Task prompt =
Reproduce the Wargame: Red Dragon review below in full, word for word.

Passage provided =
My Opinion: Wargame: Red Dragon goes out of its way to add a large layer of depth to its gameplay. Combat is broken up in two categories: The battle map and the battlefield. The battle map looks like a game of risk and all actions are turn based. The units appear as little figurines in a board game and can be moved around to take or defend territory. When you or the enemies units move onto an opposing territory they engage in battle. Battles are waged on a smaller map in real time, with the option to slow the battle down to allow for orders to be given more efficiently. The graphics are pretty plain and don’t really stand out, neither does the music. My biggest problem with the game is how poorly things are explained. There is no in-game tutorial. Instead you have a rather dense quick-play guide that can only be accessed out of mission. I did my best to skim through what I thought were the essentials and dive straight into one of the easiest campaigns available but I found that even on the easiest mode you’re still required to know pretty much everything. I couldn’t figure out how to get more unit on the battlefield nor even move my pieces on the battle map which made me feel incredibly frustrated . I understand that I wasn’t able to really play this game but I feel like the developers made a massive misstep by not including an actual tutorial for new players to learn even the most basics mechanics of the game.
The One Hour rule: I debated playing longer because about half my time was skimming through the guide and retrying battles with only marginally better outcomes but then I realized half of my time playing was consulting a guide just to learn the basics. Wargame: Red Dragon fails The One Hour Rule.
Who would like this game: I’m going to assume that fans of the Wargame series will enjoy this game as it has a pretty high rating on Steam. If you’re looking to try a new RTS with a lot of complexity I may suggest something from Stardrive Interactive.
Nitpicks: I know I brought this up before but why would they not allow players to access the guide whiling playing the game?

Recorded data =
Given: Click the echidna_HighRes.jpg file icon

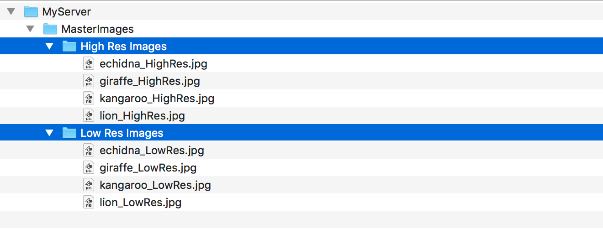Looking at the screenshot, I should [x=89, y=63].
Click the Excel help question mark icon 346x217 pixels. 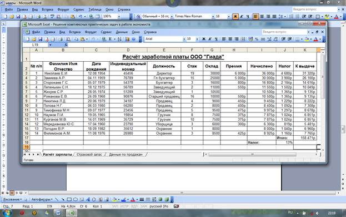(134, 39)
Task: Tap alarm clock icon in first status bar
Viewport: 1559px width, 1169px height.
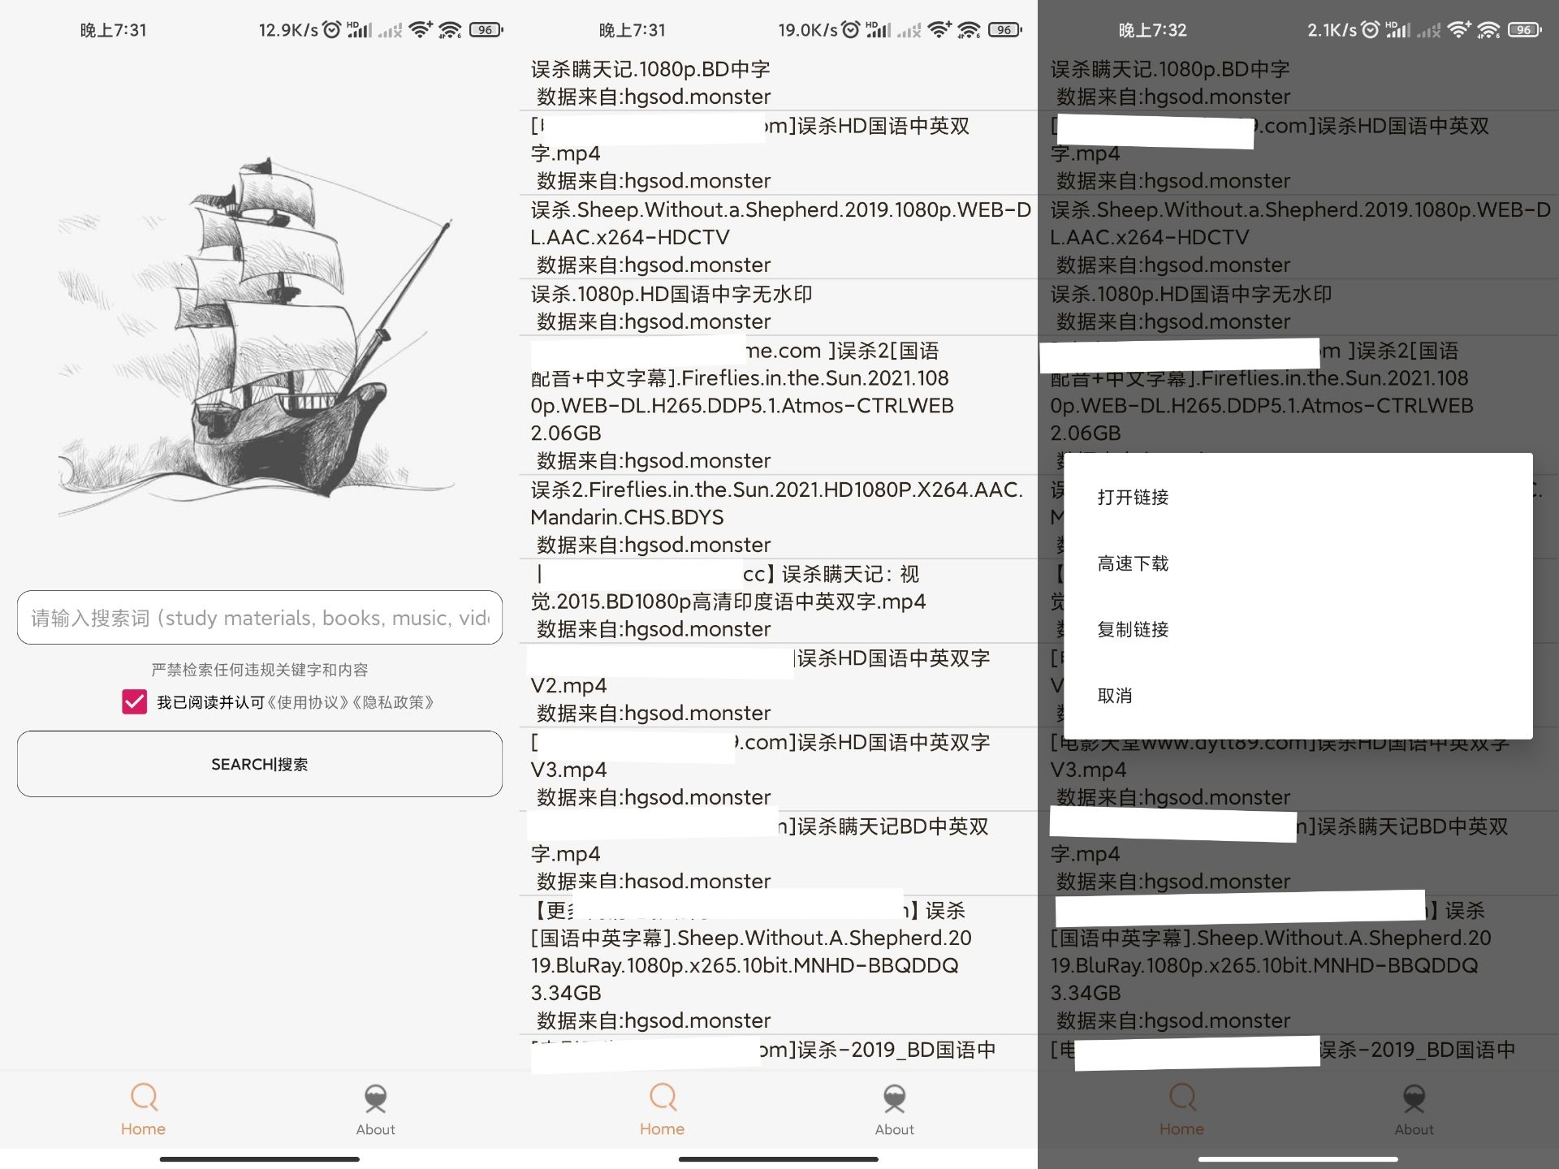Action: (332, 30)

Answer to the problem =
My Opinion: Wargame: Red Dragon goes out of its way to add a large layer of depth to its gameplay. Combat is broken up in two categories: The battle map and the battlefield. The battle map looks like a game of risk and all actions are turn based. The units appear as little figurines in a board game and can be moved around to take or defend territory. When you or the enemies units move onto an opposing territory they engage in battle. Battles are waged on a smaller map in real time, with the option to slow the battle down to allow for orders to be given more efficiently. The graphics are pretty plain and don’t really stand out, neither does the music. My biggest problem with the game is how poorly things are explained. There is no in-game tutorial. Instead you have a rather dense quick-play guide that can only be accessed out of mission. I did my best to skim through what I thought were the essentials and dive straight into one of the easiest campaigns available but I found that even on the easiest mode you’re still required to know pretty much everything. I couldn’t figure out how to get more unit on the battlefield nor even move my pieces on the battle map which made me feel incredibly frustrated . I understand that I wasn’t able to really play this game but I feel like the developers made a massive misstep by not including an actual tutorial for new players to learn even the most basics mechanics of the game.
The One Hour rule: I debated playing longer because about half my time was skimming through the guide and retrying battles with only marginally better outcomes but then I realized half of my time playing was consulting a guide just to learn the basics. Wargame: Red Dragon fails The One Hour Rule.
Who would like this game: I’m going to assume that fans of the Wargame series will enjoy this game as it has a pretty high rating on Steam. If you’re looking to try a new RTS with a lot of complexity I may suggest something from Stardrive Interactive.
Nitpicks: I know I brought this up before but why would they not allow players to access the guide whiling playing the game?